WHAT TO WORK ON>
Return every line of the listing below that contains the word "your". Case counts.

EXTRACTED RECORDS>
▼▼▼

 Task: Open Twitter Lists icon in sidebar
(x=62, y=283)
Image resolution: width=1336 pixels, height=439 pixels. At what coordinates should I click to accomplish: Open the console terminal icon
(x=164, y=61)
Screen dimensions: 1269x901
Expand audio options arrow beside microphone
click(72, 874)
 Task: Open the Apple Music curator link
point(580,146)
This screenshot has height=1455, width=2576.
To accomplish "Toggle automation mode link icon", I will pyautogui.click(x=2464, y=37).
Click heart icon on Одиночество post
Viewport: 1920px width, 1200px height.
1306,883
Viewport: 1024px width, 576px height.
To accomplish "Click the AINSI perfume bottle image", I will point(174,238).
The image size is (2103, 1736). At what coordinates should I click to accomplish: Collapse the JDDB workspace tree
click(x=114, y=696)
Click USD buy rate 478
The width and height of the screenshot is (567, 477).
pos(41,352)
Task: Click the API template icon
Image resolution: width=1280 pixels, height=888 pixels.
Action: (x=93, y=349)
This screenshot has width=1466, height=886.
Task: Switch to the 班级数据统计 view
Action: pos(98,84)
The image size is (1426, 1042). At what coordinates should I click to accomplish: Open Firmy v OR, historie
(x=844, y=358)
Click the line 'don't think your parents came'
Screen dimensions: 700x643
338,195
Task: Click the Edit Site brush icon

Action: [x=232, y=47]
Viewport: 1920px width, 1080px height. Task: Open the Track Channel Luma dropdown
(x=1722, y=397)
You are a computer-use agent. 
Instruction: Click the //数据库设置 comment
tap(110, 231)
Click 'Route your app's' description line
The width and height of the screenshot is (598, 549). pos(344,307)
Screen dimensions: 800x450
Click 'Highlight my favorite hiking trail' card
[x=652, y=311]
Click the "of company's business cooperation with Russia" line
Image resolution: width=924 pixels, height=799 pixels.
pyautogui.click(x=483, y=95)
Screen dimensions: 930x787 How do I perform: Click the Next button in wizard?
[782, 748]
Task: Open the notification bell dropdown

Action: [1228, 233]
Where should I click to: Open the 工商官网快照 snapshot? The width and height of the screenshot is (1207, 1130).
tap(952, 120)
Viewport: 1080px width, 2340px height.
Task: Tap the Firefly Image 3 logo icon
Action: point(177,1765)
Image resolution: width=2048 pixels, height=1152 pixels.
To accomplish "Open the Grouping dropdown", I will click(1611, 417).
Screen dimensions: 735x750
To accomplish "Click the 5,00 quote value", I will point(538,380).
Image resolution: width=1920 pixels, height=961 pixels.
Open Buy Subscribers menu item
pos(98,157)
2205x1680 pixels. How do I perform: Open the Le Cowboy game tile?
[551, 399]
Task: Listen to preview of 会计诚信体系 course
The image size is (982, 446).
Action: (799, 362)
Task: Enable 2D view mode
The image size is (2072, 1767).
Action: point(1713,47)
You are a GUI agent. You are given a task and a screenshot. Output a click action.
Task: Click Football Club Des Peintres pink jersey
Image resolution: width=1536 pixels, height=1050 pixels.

▲▲▲

THE OUTPUT>
Click the line 'don't think your parents came'
Click 'Route your app's' description line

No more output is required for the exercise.